Just a curious thought after I started up Dragon Age:Origins today.
Have any of you guys get deep into the fiction of games involving notes and such?
Do you read the notes/memos/codex in games?
I try and always end up not caring and marking everything as read, I guess it just doesn't interest me enough
I'll go back and read them, but usually if I'm in the middle of a mission or something, that's what I want to be doing, not reading the stuff I pick up
I rarely read that additional stuff, as most games really don't give you the time for it, when you have push-forward driving pacing it just feels out of place to stop, open up the menu and go read for an hour. And well, once the game is over I rarely go back to catch up on all the stuff, as it won't really help we when the game already been done. I much prefer audio logs or Tomb Raider Legend-like voice over dialog for that reason, as it provides you with much of the same information, but in a form that mixes better with the pacing of the game. One of the few exceptions is probably Resident Evil 1, exploration is a large part of the game and thus it feels much more natural to read all the notes, but by far most modern games don't really have that kind of exploration, even the Open World stuff just pushes you from one quest marker to the next.

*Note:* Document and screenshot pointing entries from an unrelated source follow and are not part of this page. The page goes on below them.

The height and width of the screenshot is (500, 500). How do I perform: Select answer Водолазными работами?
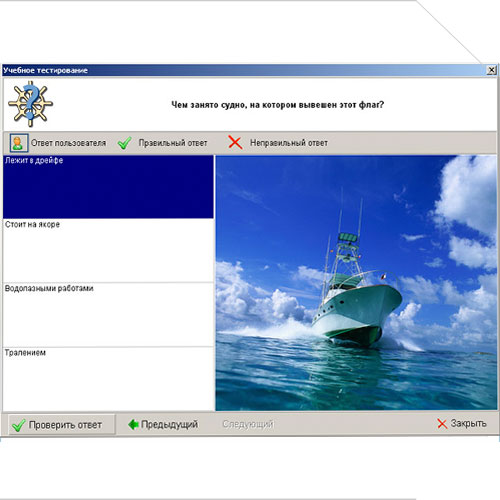[108, 315]
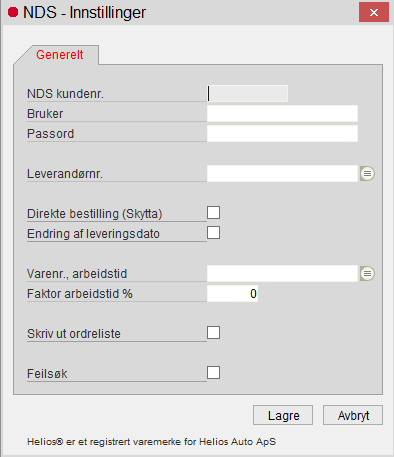This screenshot has width=394, height=457.
Task: Click the Leverandørnr. label text
Action: click(65, 174)
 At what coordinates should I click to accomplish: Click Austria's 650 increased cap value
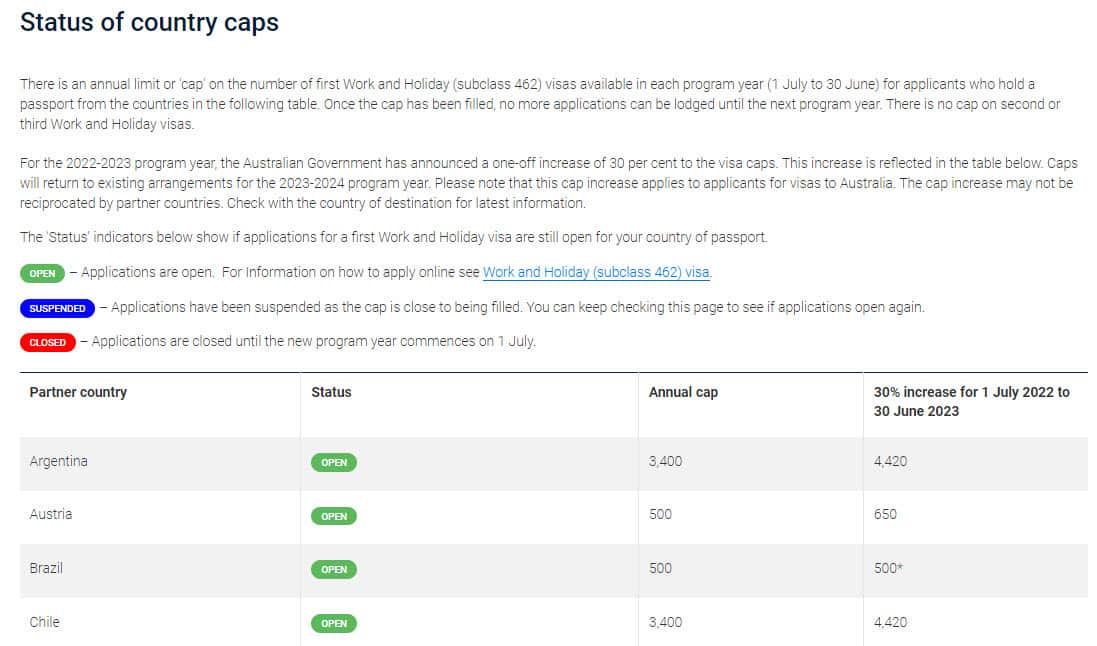tap(885, 514)
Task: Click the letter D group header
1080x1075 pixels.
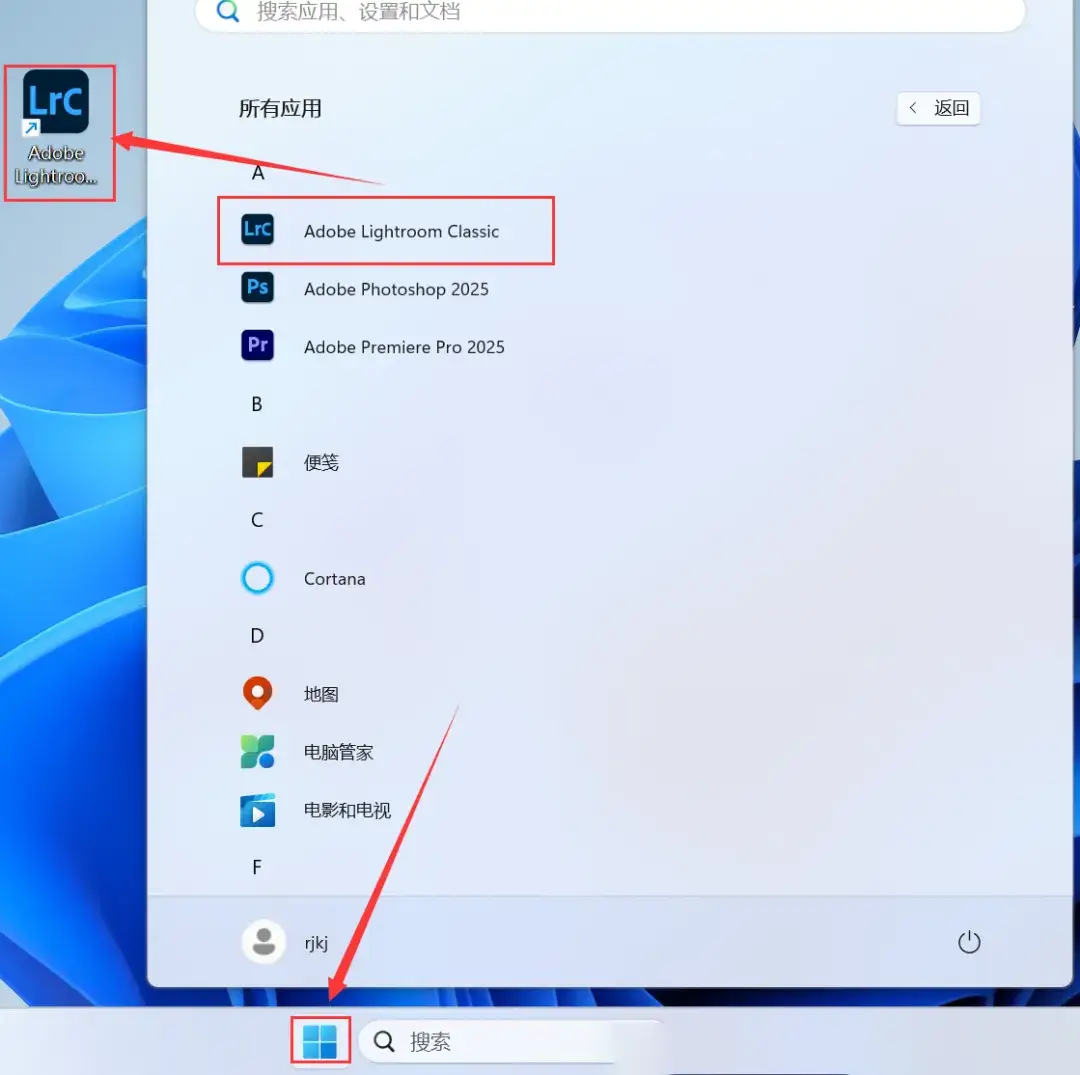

Mass Effect is one of the few codex heavy games I've grinded through everything. But that's mostly because you get to warm up with a narrator reading the important ones for you, and then you continue on to read the side stuff.
Yes, it helps flesh out the world massively in games such as Dragon Age or The Elder Scrolls series (with it's in-game books and what not).
All the time, especially if it's voice acted Mass Effect style.
I forget about the books in Morrowind and Oblivon they were awesome! Accept the one with the Khajit sex scene in Morrowind that was a little odd.